◆ Data provided:
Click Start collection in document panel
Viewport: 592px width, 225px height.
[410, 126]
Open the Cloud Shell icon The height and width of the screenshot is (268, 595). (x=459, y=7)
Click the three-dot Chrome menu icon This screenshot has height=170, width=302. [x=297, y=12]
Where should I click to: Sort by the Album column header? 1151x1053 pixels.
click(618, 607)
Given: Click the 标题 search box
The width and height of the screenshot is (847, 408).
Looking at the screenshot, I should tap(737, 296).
---
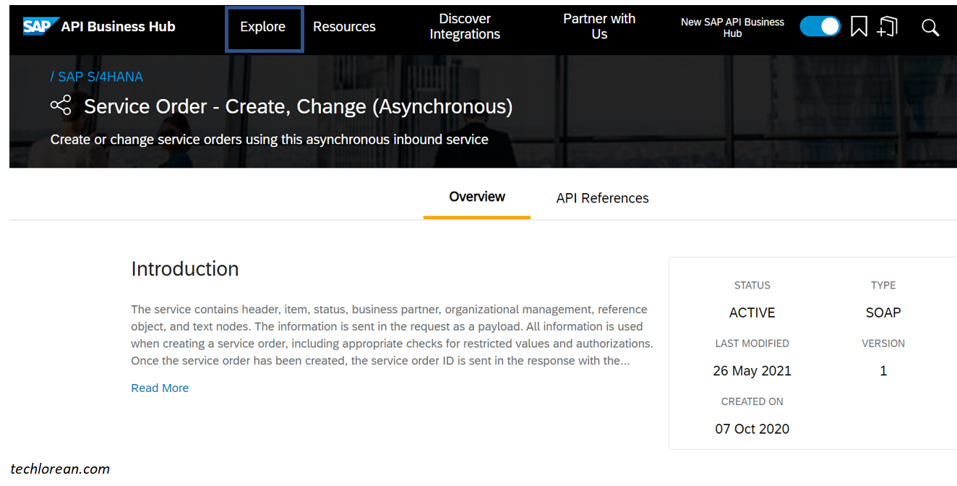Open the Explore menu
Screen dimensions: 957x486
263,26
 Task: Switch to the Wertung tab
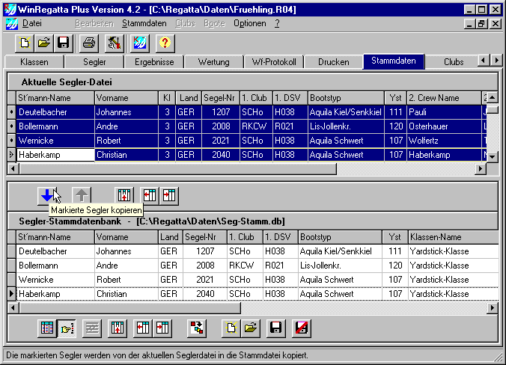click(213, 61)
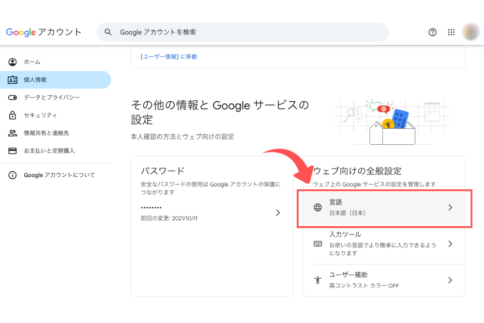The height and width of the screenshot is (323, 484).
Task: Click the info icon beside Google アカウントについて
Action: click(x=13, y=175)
--
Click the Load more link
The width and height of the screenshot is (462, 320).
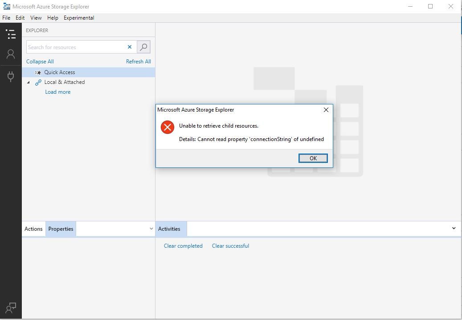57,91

◆ Problem to solve: Among the entries above, the lines between the ones containing "Open the Cloud" and "Given: Click the 标题 search box", inclusive, are to be transcribed exactly. No other line is to be given.

◆ Task response:
Open the Cloud Shell icon The height and width of the screenshot is (268, 595). (x=459, y=7)
Click the three-dot Chrome menu icon This screenshot has height=170, width=302. [x=297, y=12]
Where should I click to: Sort by the Album column header? 1151x1053 pixels.
click(618, 607)
Given: Click the 标题 search box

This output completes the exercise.